WHAT YOU WILL DO | Transcribe exactly the first line of the listing below and each line that follows it, ending with the line that contains "Given: Click the Keep Image icon", and omit the remainder.

DATA FOR ANALYSIS |
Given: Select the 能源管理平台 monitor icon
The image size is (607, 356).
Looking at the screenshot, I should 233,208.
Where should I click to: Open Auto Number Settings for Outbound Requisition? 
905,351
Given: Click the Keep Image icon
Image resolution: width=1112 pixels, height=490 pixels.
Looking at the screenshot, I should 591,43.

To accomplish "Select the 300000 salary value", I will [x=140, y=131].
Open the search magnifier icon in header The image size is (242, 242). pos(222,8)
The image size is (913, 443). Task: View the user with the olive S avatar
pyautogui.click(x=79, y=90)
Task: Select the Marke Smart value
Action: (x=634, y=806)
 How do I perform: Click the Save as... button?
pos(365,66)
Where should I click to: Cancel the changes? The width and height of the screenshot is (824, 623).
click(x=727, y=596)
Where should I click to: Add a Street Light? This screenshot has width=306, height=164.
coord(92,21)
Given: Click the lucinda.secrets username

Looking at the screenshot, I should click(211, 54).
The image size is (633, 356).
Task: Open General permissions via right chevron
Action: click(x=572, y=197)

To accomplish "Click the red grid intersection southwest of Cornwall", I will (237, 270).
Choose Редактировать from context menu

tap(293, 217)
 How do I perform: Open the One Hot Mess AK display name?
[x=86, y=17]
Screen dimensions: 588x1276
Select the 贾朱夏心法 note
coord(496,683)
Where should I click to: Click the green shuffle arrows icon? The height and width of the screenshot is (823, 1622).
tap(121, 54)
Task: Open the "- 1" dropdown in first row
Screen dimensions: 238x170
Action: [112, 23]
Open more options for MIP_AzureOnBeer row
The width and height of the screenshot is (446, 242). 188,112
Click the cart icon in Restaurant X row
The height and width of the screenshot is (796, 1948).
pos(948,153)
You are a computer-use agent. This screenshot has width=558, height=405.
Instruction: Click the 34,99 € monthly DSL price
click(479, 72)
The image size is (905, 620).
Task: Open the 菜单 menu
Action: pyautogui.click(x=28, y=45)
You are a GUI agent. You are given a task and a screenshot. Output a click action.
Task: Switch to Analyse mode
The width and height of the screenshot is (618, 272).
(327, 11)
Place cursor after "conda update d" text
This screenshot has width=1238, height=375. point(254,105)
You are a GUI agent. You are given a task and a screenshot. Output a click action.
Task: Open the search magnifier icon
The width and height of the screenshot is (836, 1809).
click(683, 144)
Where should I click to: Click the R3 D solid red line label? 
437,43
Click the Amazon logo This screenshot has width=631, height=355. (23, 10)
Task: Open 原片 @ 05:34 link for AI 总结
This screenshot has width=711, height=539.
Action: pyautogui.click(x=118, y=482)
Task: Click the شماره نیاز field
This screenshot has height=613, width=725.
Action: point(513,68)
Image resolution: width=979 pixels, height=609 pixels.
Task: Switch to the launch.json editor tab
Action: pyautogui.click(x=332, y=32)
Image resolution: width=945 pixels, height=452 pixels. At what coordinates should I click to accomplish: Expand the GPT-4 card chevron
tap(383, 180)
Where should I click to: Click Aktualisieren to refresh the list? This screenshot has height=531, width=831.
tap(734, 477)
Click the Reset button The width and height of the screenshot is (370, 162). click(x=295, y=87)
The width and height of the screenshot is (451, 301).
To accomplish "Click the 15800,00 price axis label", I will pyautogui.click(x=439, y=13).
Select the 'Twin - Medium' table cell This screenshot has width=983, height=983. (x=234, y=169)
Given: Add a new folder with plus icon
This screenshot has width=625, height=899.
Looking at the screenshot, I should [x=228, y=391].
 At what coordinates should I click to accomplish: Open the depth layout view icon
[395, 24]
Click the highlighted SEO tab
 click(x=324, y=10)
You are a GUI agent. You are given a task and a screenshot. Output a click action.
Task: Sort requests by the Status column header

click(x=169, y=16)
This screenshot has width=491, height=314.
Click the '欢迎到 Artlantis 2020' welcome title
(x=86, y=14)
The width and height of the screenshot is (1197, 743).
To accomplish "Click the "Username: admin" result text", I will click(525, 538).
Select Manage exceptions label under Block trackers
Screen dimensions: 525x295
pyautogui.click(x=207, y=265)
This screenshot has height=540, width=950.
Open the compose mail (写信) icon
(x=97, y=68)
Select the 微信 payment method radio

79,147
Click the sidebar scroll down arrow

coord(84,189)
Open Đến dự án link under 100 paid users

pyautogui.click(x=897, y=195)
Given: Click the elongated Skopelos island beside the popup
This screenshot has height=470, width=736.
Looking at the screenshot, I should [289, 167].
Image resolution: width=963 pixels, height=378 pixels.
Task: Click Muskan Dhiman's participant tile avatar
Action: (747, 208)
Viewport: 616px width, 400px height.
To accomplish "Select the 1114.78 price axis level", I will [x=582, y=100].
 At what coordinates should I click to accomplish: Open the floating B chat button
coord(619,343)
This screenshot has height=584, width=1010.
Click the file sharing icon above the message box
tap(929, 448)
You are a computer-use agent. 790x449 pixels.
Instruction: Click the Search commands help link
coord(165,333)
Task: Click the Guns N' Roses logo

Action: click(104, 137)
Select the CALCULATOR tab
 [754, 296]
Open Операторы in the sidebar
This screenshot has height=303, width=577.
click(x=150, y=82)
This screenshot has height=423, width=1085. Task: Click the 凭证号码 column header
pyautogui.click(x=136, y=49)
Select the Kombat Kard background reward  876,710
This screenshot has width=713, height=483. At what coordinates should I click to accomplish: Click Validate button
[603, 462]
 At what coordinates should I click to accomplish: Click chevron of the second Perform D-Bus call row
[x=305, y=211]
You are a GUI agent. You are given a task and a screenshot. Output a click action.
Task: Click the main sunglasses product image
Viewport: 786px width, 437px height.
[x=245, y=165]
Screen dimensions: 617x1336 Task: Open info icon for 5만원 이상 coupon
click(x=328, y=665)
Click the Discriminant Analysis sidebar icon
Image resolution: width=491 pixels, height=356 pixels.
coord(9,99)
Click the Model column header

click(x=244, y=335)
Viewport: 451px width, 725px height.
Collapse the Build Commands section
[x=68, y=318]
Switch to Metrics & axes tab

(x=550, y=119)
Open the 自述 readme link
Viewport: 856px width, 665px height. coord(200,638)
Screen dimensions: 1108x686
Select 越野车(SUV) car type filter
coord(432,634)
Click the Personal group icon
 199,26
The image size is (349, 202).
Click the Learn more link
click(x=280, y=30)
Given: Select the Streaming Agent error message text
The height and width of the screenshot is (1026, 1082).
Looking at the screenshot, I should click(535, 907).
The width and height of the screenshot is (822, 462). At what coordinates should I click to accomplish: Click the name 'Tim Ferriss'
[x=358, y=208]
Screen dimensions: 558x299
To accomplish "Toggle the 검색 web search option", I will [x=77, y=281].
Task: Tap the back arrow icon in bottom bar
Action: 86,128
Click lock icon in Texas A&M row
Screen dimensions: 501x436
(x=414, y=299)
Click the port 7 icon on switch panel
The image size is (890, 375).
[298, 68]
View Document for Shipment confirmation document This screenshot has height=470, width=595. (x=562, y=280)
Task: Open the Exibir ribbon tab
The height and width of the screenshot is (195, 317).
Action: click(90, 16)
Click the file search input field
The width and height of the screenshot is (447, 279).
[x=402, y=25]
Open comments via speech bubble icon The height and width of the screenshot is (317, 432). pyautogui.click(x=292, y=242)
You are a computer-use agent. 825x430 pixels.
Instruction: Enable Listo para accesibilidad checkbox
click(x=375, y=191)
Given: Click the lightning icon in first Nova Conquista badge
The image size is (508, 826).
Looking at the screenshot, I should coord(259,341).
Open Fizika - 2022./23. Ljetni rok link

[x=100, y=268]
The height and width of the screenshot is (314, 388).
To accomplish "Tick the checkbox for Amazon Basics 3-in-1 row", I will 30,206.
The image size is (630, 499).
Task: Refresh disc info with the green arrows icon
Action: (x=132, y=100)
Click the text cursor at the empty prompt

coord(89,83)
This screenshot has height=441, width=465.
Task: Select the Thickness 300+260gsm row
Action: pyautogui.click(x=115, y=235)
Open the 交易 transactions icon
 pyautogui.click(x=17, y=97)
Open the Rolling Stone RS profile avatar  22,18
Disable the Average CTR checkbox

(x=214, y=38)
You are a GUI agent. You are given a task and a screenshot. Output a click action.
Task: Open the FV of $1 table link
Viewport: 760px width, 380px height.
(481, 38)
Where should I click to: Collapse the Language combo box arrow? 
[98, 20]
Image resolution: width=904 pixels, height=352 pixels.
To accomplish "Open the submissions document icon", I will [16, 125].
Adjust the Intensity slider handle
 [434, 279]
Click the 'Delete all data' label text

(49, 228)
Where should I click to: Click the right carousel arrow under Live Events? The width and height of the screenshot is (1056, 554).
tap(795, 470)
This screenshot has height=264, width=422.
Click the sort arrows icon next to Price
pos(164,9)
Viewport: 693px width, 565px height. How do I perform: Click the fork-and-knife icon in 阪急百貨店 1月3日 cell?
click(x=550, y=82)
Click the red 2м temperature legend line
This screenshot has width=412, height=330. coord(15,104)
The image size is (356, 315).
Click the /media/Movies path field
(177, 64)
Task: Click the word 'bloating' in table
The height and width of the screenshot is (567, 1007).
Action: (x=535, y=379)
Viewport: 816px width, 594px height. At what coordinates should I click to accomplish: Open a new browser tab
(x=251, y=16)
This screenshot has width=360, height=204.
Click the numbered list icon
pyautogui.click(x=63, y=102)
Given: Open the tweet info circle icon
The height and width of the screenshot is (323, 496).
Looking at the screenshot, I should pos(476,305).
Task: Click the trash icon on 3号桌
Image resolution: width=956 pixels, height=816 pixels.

REPLY |
Given: Select the 能源管理平台 monitor icon
The image size is (607, 356).
Looking at the screenshot, I should 233,208.
Where should I click to: Open Auto Number Settings for Outbound Requisition? 
905,351
Given: Click the Keep Image icon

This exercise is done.